TASK MATERIAL =

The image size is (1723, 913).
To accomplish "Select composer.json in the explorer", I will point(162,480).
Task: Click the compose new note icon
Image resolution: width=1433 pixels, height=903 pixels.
...
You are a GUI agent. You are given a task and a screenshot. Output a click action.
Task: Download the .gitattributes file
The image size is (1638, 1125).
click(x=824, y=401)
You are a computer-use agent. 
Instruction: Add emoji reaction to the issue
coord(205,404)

TASK INSTRUCTIONS =
Which of the lines in the listing above include "agent"? Report each of them.

RESULT OF THE EXERCISE =
You are a GUI agent. You are given a task and a screenshot. Output a click action.
You are a computer-use agent. 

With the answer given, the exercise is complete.